Centre of Biological Engineering, Campus Gualtar, University of Minho, 4710-057 Braga, Portugal.
J Chem Inf Model. 2021 Nov 22;61(11):5343-5361. doi: 10.1021/acs.jcim.0c01496. Epub 2021 Oct 26.
In the past few years, molecular design has increasingly been using generative models from the emergent field of Deep Learning, proposing novel compounds that are likely to possess desired properties or activities. molecular design finds applications in different fields ranging from drug discovery and materials sciences to biotechnology. A panoply of deep generative models, including architectures as Recurrent Neural Networks, Autoencoders, and Generative Adversarial Networks, can be trained on existing data sets and provide for the generation of novel compounds. Typically, the new compounds follow the same underlying statistical distributions of properties exhibited on the training data set Additionally, different optimization strategies, including transfer learning, Bayesian optimization, reinforcement learning, and conditional generation, can direct the generation process toward desired aims, regarding their biological activities, synthesis processes or chemical features. Given the recent emergence of these technologies and their relevance, this work presents a systematic and critical review on deep generative models and related optimization methods for targeted compound design, and their applications.

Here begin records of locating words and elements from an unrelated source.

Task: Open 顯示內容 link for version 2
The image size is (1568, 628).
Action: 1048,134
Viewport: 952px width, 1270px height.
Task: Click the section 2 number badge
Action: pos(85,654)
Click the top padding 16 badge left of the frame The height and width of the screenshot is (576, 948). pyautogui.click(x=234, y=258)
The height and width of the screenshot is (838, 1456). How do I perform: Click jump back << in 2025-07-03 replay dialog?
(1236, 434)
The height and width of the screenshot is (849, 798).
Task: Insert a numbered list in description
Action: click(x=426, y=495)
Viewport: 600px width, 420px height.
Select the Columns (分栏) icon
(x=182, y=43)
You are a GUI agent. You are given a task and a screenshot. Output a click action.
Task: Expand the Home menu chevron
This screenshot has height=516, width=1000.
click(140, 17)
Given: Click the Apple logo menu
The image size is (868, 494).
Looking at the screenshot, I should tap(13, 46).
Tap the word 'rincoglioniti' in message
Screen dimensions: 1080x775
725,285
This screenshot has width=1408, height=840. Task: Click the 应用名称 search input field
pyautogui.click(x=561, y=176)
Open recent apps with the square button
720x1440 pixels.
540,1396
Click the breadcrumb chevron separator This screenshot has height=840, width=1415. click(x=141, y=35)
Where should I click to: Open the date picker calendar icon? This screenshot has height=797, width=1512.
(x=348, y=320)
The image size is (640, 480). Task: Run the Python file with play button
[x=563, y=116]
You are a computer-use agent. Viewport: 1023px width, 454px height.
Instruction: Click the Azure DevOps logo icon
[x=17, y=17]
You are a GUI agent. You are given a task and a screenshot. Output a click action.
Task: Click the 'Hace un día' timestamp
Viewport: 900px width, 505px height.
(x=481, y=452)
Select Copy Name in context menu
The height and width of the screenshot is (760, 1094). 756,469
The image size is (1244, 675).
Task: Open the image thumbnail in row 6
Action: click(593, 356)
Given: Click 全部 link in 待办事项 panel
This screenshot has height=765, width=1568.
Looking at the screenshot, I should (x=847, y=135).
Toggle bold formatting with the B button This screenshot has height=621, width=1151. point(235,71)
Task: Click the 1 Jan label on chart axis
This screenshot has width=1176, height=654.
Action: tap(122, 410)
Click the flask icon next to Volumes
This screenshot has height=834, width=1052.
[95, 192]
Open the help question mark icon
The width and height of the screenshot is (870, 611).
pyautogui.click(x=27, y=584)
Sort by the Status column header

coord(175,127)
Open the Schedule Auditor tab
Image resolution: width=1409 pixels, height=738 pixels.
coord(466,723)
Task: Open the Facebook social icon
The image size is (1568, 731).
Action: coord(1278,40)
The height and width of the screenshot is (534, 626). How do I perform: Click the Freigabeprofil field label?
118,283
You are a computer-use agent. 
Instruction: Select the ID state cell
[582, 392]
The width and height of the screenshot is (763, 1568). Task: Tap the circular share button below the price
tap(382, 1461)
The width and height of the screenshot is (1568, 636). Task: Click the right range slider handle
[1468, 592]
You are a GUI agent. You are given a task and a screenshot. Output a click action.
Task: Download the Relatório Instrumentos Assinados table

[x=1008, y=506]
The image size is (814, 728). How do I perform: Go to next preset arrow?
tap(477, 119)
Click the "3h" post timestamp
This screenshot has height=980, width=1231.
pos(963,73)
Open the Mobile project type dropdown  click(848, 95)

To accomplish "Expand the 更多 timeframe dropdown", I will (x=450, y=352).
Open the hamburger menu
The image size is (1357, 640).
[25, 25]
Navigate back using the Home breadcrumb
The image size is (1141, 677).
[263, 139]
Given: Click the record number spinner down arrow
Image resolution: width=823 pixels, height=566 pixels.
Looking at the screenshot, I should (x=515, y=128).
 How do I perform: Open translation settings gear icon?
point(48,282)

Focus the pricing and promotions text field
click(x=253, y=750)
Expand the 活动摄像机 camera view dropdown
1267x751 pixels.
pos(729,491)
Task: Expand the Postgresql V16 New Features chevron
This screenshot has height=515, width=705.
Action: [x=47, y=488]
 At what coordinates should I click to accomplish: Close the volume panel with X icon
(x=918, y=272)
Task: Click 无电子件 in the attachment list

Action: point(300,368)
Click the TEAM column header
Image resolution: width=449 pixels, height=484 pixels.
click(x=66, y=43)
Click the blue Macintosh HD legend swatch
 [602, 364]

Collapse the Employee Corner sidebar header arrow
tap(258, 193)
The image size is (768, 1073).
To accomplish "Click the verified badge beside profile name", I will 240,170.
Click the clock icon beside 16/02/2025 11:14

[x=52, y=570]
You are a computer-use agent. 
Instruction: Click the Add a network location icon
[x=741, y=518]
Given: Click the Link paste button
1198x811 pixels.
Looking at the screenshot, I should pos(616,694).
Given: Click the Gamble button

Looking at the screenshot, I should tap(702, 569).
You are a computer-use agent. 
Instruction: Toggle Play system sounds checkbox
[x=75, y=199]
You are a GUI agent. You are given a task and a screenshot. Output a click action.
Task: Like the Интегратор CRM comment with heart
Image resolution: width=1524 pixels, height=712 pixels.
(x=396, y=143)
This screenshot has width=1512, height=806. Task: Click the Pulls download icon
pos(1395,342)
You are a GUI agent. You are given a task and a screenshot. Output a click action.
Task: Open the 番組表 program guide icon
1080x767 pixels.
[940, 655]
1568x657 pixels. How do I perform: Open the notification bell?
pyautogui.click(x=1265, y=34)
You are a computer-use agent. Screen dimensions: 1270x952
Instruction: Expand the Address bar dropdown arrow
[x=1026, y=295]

在过去的几年中,分子设计越来越多地利用深度学习这一新兴领域的生成模型,提出可能具有所需性质或活性的新型化合物。分子设计在从药物发现和材料科学到生物技术等不同领域都有应用。一系列深度生成模型,包括递归神经网络、自动编码器和生成对抗网络等架构,可以在现有数据集上进行训练,并提供新型化合物的生成。通常,新化合物遵循与训练数据集上显示的性质相同的基本统计分布。此外,不同的优化策略,包括迁移学习、贝叶斯优化、强化学习和条件生成,可以将生成过程引导到生物活性、合成过程或化学特征等期望目标。鉴于这些技术的最新出现及其相关性,本文对针对化合物设计的深度生成模型和相关优化方法及其应用进行了系统和批判性的综述。